YOUR OBJECTIVE – Can you repeat the passage of the Elippathayam article between "Parthajit Baruah, author" and "the decaying past.", inclusive, word for word?

ARTICLE –
/---
Adoor Gopalakrishnan’s Elippathayam: disintegrating history of feudalism

Parthajit Baruah, author of Face to Face: the cinema of Adoor Gopalakrishnan, decodes Elippathayam (The Rat Trap), the director’s third feature film that released in 1981


Adoor Gopalakrishnan’s Elippathayam, the third feature film released in 1981, is unquestionably one of the finest poetical works of art in the history of Indian cinema. The film Elippathayam unfolds a human relationship that remains a perennial issue in the wider social context of Kerala. Set in the 1940s, the film draws the picture of the vestige of feudalism as well as the matrilineal structure of the society in Kerala which is narrated with a delicate mixture of metaphorical language and lyricism. Elippathayam is the masterpiece of the auteur that documents the feudal society in Kerala. In fact, it critically analyses the tragic journey of a family that is caught in the whirlpool of the decaying past.

The minute details of the decaying history of feudalism with the opening establishing shots of the house like the viali (the lamp-stand), that is considered to protect the house from evil influences, the oil lamp, the Chinese jar, the heavy ancient door, the iron keys, key holes, the abandoned cot, aesthetic design of the wooden ceiling  and a non-functional wall clock that always remains stuck at 6.28, are clear reflections of the old ancestral house which metaphorically suggests of the feudal background of the family. The use of the key-hole image is very significant because it reminds of the Peeping Tom or vouyerism. Adoor himself says on the use of the keyhole, “I have used the keyhole very significantly as if the whole film is a peering through the keyhole.”

The film focuses on Unnikunju, a middle aged man with an extreme form of feudal mentality. He is an ego-centric self-centred, insensitive, weak-willed and inert person who likes to live in his own world escaping from facing the challenges of the outside world. He withdraws like a rat into a closed chamber. He suffers from a sense of narcissism and is often found preening himself, cutting and cleaning his nails, massaging oil on his body and trimming his moustache. He is a symbol of a patriarchal figure in feudal society who is completely dependent upon his sisters. He does not want to go out of his self and  share love and thus, stays away from Menakshi, a married woman in the same village who passes him varied sorts of sensuous gestures. The world around Unni is changing, but he refuses to change and cuts himself off from the outside world.
\---
[Data entries]
/---
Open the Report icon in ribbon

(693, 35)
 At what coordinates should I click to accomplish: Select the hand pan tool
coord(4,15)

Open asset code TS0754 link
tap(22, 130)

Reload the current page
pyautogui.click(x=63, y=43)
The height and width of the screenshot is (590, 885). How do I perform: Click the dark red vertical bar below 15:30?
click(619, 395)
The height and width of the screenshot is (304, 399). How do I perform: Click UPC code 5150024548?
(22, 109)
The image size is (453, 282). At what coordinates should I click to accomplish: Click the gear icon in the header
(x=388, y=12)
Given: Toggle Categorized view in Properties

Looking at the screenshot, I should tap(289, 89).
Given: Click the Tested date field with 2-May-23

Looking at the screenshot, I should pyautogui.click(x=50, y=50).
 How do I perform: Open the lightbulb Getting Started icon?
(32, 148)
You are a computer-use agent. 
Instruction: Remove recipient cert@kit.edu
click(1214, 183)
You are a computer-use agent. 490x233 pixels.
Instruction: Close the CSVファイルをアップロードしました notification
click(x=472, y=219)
\---
/---
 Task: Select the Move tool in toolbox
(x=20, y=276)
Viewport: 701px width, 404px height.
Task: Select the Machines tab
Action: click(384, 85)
\---
/---
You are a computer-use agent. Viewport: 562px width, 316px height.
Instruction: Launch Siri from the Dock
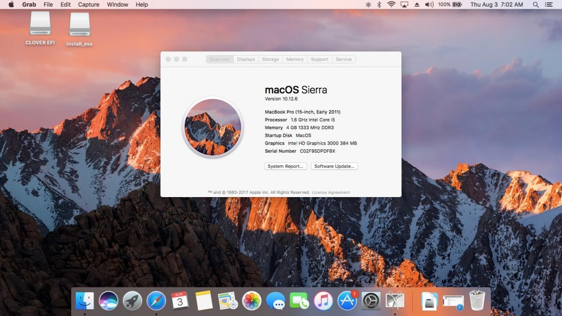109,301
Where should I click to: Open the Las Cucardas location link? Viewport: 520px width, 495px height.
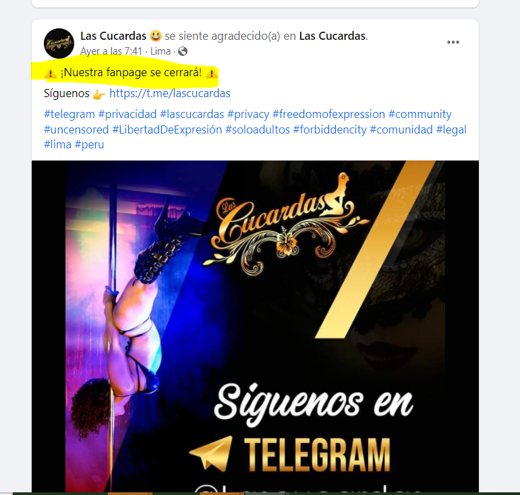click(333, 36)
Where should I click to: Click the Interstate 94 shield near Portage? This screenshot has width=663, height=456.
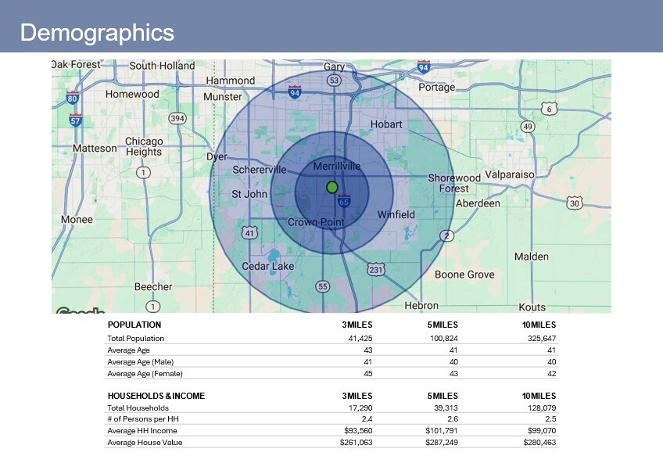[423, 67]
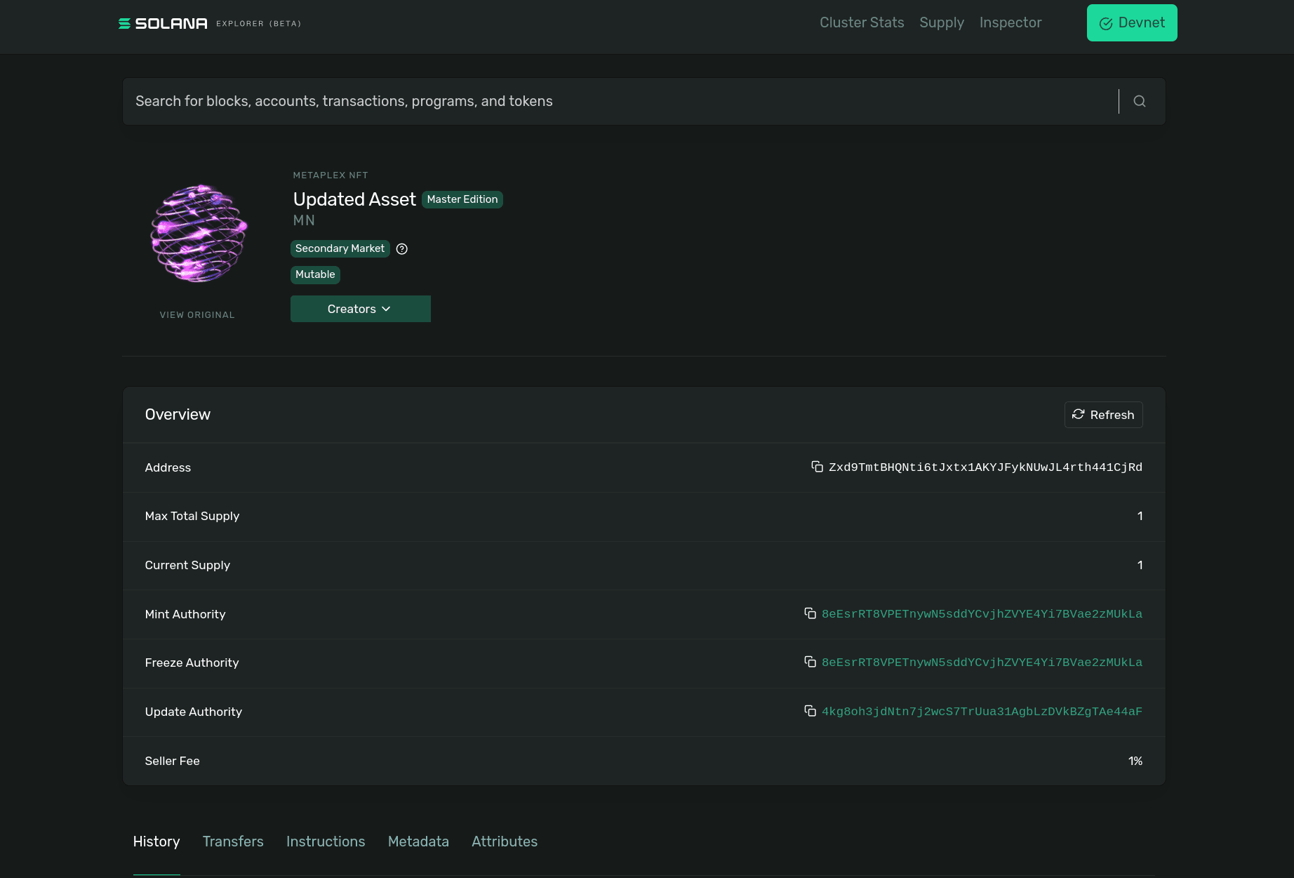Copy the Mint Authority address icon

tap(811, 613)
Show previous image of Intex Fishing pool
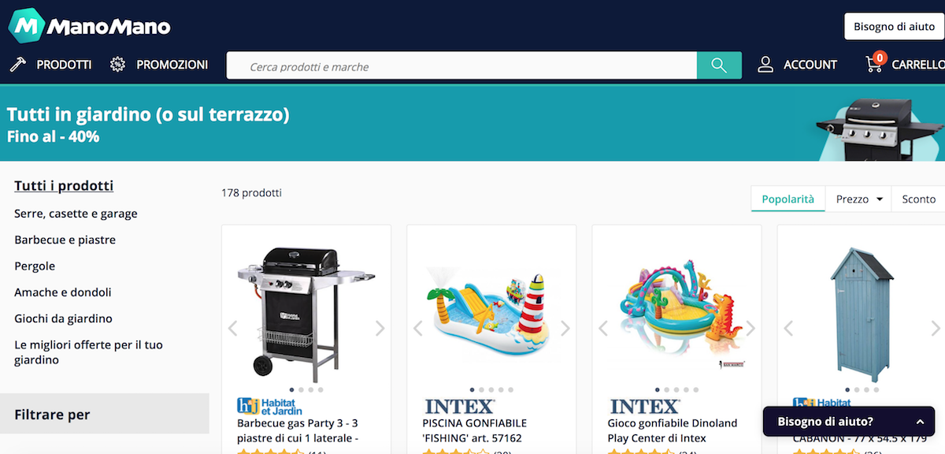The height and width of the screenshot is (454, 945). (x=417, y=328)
\---
CORRECT RESPONSE –
Parthajit Baruah, author of Face to Face: the cinema of Adoor Gopalakrishnan, decodes Elippathayam (The Rat Trap), the director’s third feature film that released in 1981


Adoor Gopalakrishnan’s Elippathayam, the third feature film released in 1981, is unquestionably one of the finest poetical works of art in the history of Indian cinema. The film Elippathayam unfolds a human relationship that remains a perennial issue in the wider social context of Kerala. Set in the 1940s, the film draws the picture of the vestige of feudalism as well as the matrilineal structure of the society in Kerala which is narrated with a delicate mixture of metaphorical language and lyricism. Elippathayam is the masterpiece of the auteur that documents the feudal society in Kerala. In fact, it critically analyses the tragic journey of a family that is caught in the whirlpool of the decaying past.